Ki Mas Badaruddin Manconegara  



 
             Satu sore di Padhepokan Grind Punk yang diasuh Kyai Semar Puzz para  cantrik terheran-heran melihat  cantrik  Gareng Punk tertawa terpingkal-pingkal dengan suara gaduh. Saking gelinya, Gareng Punk ketawa sampai jungkir-balik di lantai dengan memegangi perutnya.
    Cantrik-cantrik  lawas seperti Petruk Puff, Bagong Purr, Sangut  Pull, Delem Putt, Tualen Puss, Merdah Punt, Bancak Punn, Doyok Pudd yang  terheran-heran  melihat tingkah Gareng Punk beramai-ramai mendekat.

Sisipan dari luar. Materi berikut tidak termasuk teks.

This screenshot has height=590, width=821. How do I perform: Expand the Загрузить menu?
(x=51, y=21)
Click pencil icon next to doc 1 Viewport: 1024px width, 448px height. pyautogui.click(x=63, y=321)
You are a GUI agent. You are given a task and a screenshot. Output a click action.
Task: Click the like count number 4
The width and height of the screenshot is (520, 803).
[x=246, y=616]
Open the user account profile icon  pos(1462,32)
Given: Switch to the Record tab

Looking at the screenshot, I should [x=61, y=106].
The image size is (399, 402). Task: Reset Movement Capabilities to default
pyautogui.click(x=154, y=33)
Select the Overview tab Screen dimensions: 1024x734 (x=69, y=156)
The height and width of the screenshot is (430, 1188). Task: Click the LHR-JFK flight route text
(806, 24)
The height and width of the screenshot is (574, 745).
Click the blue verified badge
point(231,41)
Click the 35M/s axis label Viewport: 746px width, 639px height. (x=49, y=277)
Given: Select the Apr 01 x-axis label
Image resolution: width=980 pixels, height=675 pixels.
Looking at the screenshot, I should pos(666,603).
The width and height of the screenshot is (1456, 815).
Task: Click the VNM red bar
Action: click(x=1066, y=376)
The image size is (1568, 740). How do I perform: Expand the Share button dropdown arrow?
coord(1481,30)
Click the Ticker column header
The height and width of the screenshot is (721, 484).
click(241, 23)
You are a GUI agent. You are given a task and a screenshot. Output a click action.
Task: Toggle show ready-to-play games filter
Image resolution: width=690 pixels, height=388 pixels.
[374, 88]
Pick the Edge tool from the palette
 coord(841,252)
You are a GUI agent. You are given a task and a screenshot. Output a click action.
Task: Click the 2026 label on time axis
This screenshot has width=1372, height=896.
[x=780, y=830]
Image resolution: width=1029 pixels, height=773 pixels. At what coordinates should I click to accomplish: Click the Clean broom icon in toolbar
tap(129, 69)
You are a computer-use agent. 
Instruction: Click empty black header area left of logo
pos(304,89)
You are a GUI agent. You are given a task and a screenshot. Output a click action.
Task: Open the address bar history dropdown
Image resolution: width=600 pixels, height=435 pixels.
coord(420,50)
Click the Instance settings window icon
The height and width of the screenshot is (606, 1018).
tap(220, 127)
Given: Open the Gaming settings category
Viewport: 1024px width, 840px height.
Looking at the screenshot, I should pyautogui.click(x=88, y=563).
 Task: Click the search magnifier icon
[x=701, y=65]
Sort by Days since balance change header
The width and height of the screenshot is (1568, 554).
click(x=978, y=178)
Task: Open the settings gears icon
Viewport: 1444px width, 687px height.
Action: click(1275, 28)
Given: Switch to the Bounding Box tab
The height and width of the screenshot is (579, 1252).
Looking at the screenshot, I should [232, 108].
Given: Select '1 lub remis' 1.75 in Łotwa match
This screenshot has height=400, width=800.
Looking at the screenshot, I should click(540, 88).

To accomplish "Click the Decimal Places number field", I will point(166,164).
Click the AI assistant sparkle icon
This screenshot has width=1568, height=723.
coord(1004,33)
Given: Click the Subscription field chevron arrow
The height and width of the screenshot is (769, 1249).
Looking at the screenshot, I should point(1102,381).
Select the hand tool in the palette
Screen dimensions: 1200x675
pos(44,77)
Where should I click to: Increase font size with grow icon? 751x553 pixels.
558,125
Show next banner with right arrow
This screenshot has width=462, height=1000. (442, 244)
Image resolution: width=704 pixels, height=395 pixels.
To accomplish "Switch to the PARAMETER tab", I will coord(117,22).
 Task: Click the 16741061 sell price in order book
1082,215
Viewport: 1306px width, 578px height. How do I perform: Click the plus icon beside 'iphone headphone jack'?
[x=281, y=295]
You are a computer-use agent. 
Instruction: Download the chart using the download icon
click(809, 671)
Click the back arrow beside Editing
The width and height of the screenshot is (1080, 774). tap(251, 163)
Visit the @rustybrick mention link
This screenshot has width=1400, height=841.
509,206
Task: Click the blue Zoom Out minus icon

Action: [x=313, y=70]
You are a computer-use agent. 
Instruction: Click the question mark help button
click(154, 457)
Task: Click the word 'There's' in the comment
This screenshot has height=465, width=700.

Petruk Puff sebagai cantrik  paling senior dengan suara tinggi bertanya,”Ada apa Kang Gareng, ketawa kok sampai jungkir balik kayak orang edan. Memangnya ada yang lucu banget?”
    “Whuahahaha..,” teriak Gareng Punk menahan geli,”Apa kamu sudah baca buku humor paling lucu sejagad raya ini, Truk?” tawa Gareng Punk sambil mengacungkan-acungkan sebuah buku ke atas.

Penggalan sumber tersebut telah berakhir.